- **DIRECTIONS**
Every entry should be reproduced word for word.
[[ THE RECORDS open ]]
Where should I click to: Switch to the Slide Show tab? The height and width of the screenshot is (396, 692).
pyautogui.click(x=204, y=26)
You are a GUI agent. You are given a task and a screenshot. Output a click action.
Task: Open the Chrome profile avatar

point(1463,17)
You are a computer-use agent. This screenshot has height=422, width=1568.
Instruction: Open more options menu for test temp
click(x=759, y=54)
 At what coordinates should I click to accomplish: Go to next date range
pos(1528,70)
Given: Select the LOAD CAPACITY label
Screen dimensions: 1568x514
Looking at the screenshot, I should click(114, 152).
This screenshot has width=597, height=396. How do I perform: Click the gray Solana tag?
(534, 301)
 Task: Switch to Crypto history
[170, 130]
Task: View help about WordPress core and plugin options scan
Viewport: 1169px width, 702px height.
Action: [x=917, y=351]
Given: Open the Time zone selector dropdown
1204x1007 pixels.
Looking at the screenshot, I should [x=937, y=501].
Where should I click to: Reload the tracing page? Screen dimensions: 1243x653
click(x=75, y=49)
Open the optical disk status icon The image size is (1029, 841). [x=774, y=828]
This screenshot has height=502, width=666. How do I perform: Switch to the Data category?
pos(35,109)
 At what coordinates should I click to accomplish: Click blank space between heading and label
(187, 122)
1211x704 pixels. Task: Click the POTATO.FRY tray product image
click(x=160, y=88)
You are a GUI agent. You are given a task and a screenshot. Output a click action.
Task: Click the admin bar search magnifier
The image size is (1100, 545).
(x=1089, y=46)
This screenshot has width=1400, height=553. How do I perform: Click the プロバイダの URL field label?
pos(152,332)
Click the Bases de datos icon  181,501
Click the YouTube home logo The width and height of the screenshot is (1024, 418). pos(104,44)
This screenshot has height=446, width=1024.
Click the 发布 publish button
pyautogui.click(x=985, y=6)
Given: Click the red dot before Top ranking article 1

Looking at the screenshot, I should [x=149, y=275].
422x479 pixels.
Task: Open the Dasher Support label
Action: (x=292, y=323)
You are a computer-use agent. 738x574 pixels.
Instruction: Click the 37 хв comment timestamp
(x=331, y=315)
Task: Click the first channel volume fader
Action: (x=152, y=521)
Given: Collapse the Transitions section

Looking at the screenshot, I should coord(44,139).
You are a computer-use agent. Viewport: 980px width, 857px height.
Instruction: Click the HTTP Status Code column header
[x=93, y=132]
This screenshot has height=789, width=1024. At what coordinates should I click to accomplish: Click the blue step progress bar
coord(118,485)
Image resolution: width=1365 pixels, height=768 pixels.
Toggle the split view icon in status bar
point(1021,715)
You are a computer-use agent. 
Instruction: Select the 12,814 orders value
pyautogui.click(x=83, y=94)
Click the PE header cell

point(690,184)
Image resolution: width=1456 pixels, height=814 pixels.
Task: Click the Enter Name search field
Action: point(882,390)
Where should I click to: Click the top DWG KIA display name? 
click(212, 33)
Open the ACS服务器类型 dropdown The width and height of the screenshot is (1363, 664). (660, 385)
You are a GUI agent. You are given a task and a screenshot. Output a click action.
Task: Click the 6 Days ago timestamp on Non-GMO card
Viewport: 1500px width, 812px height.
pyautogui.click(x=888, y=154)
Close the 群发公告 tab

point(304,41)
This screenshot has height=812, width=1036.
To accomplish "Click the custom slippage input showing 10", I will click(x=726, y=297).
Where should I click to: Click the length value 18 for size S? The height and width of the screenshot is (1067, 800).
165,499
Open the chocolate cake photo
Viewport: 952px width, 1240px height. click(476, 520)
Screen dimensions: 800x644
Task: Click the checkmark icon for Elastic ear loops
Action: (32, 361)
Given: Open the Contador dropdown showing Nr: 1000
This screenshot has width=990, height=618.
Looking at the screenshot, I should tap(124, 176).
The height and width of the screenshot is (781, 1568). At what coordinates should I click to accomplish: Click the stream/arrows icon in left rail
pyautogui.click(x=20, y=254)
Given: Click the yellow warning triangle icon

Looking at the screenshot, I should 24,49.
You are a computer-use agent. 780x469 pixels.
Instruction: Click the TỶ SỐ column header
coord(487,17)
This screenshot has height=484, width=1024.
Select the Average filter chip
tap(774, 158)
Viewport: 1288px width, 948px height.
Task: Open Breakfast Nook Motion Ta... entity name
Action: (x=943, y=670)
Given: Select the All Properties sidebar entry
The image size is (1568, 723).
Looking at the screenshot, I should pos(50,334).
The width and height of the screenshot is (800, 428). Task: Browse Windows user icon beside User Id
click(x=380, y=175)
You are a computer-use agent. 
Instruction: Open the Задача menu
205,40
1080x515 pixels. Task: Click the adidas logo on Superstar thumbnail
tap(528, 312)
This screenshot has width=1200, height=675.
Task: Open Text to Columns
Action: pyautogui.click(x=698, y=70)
[[ THE RECORDS closed ]]
- **WRITTEN ANSWER**
Where should I click to: Switch to the Slide Show tab? The height and width of the screenshot is (396, 692).
pyautogui.click(x=204, y=26)
You are a GUI agent. You are given a task and a screenshot. Output a click action.
Task: Open the Chrome profile avatar

point(1463,17)
You are a computer-use agent. This screenshot has height=422, width=1568.
Instruction: Open more options menu for test temp
click(x=759, y=54)
 At what coordinates should I click to accomplish: Go to next date range
pos(1528,70)
Given: Select the LOAD CAPACITY label
Screen dimensions: 1568x514
Looking at the screenshot, I should click(114, 152).
This screenshot has width=597, height=396. How do I perform: Click the gray Solana tag?
(534, 301)
 Task: Switch to Crypto history
[170, 130]
Task: View help about WordPress core and plugin options scan
Viewport: 1169px width, 702px height.
Action: [x=917, y=351]
Given: Open the Time zone selector dropdown
1204x1007 pixels.
Looking at the screenshot, I should [x=937, y=501].
Where should I click to: Reload the tracing page? Screen dimensions: 1243x653
click(x=75, y=49)
Open the optical disk status icon The image size is (1029, 841). [x=774, y=828]
This screenshot has height=502, width=666. How do I perform: Switch to the Data category?
pos(35,109)
 At what coordinates should I click to accomplish: Click blank space between heading and label
(187, 122)
1211x704 pixels. Task: Click the POTATO.FRY tray product image
click(x=160, y=88)
You are a GUI agent. You are given a task and a screenshot. Output a click action.
Task: Click the admin bar search magnifier
The image size is (1100, 545).
(x=1089, y=46)
This screenshot has width=1400, height=553. How do I perform: Click the プロバイダの URL field label?
pos(152,332)
Click the Bases de datos icon  181,501
Click the YouTube home logo The width and height of the screenshot is (1024, 418). pos(104,44)
This screenshot has height=446, width=1024.
Click the 发布 publish button
pyautogui.click(x=985, y=6)
Given: Click the red dot before Top ranking article 1

Looking at the screenshot, I should [x=149, y=275].
422x479 pixels.
Task: Open the Dasher Support label
Action: (x=292, y=323)
You are a computer-use agent. 738x574 pixels.
Instruction: Click the 37 хв comment timestamp
(x=331, y=315)
Task: Click the first channel volume fader
Action: (x=152, y=521)
Given: Collapse the Transitions section

Looking at the screenshot, I should coord(44,139).
You are a computer-use agent. Viewport: 980px width, 857px height.
Instruction: Click the HTTP Status Code column header
[x=93, y=132]
This screenshot has height=789, width=1024. At what coordinates should I click to accomplish: Click the blue step progress bar
coord(118,485)
Image resolution: width=1365 pixels, height=768 pixels.
Toggle the split view icon in status bar
point(1021,715)
You are a computer-use agent. 
Instruction: Select the 12,814 orders value
pyautogui.click(x=83, y=94)
Click the PE header cell

point(690,184)
Image resolution: width=1456 pixels, height=814 pixels.
Task: Click the Enter Name search field
Action: point(882,390)
Where should I click to: Click the top DWG KIA display name? 
click(212, 33)
Open the ACS服务器类型 dropdown The width and height of the screenshot is (1363, 664). (660, 385)
You are a GUI agent. You are given a task and a screenshot. Output a click action.
Task: Click the 6 Days ago timestamp on Non-GMO card
Viewport: 1500px width, 812px height.
pyautogui.click(x=888, y=154)
Close the 群发公告 tab

point(304,41)
This screenshot has height=812, width=1036.
To accomplish "Click the custom slippage input showing 10", I will click(x=726, y=297).
Where should I click to: Click the length value 18 for size S? The height and width of the screenshot is (1067, 800).
165,499
Open the chocolate cake photo
Viewport: 952px width, 1240px height. click(476, 520)
Screen dimensions: 800x644
Task: Click the checkmark icon for Elastic ear loops
Action: (32, 361)
Given: Open the Contador dropdown showing Nr: 1000
This screenshot has width=990, height=618.
Looking at the screenshot, I should tap(124, 176).
The height and width of the screenshot is (781, 1568). At what coordinates should I click to accomplish: Click the stream/arrows icon in left rail
pyautogui.click(x=20, y=254)
Given: Click the yellow warning triangle icon

Looking at the screenshot, I should 24,49.
You are a computer-use agent. 780x469 pixels.
Instruction: Click the TỶ SỐ column header
coord(487,17)
This screenshot has height=484, width=1024.
Select the Average filter chip
tap(774, 158)
Viewport: 1288px width, 948px height.
Task: Open Breakfast Nook Motion Ta... entity name
Action: (x=943, y=670)
Given: Select the All Properties sidebar entry
The image size is (1568, 723).
Looking at the screenshot, I should pos(50,334).
The width and height of the screenshot is (800, 428). Task: Browse Windows user icon beside User Id
click(x=380, y=175)
You are a computer-use agent. 
Instruction: Open the Задача menu
205,40
1080x515 pixels. Task: Click the adidas logo on Superstar thumbnail
tap(528, 312)
This screenshot has width=1200, height=675.
Task: Open Text to Columns
Action: pyautogui.click(x=698, y=70)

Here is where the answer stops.